80 tiros. Dois anos se passaram desde que Evaldo Rosa foi fuzilado pelo Exército, que disparou 80 tiros contra o carro em que estava com sua família, no Rio de Janeiro. O julgamento do processo, que deveria ocorrer nesta semana, foi adiado pelo agravamento da pandemia e não tem previsão de uma nova data. “Será que eu vou ter Justiça se as coisas estão caindo no esquecimento?”, pergunta Luciana Nogueira, viúva do músico, em entrevista à Pública.

Conflito por terra. A pandemia não impediu novas violências em Anapu (PA), uma das regiões com mais conflitos fundiários no país e onde a missionária Dorothy Stang foi assassinada em 2005. Enquanto aguardam decisão da justiça paraense, agricultores que tentam fazer assentamentos sustentáveis em áreas públicas destinadas à reforma agrária enfrentam a fúria de grileiros. Três casas foram queimadas nos últimos meses e ninguém foi investigado.

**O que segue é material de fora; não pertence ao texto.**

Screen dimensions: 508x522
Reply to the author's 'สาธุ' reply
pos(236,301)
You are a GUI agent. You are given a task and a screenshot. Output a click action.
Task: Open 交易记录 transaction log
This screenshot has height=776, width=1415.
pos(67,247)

Bolsonaro blefa e se enrola. Segundo oficiais ouvidos pela Pública, após a demissão dos três comandantes das Forças Armadas, Bolsonaro perdeu apoio entre os militares, se viu forçado a negociar cada vez mais com o Centrão e se colocou ao alcance de um provável processo de impeachment. “Se a crise nacional já havia levado o país para a beira do abismo, Bolsonaro deu um passo à frente”, avalia o brigadeiro Sergio Xavier Ferolla, ministro aposentado do Superior Tribunal Militar.

Pare para ouvir

A moça da lata. Beijinho, pudim de leite, papo de anjo: como a Nestlé reescreveu tradicionais receitas de doces brasileiros. O podcast Prato Cheio, do site O Joio e o Trigo, entrevistou a pessoa responsável por essa operação e conta as estratégias da corporação suíça para conquistar os corações (e estômagos) no Brasil.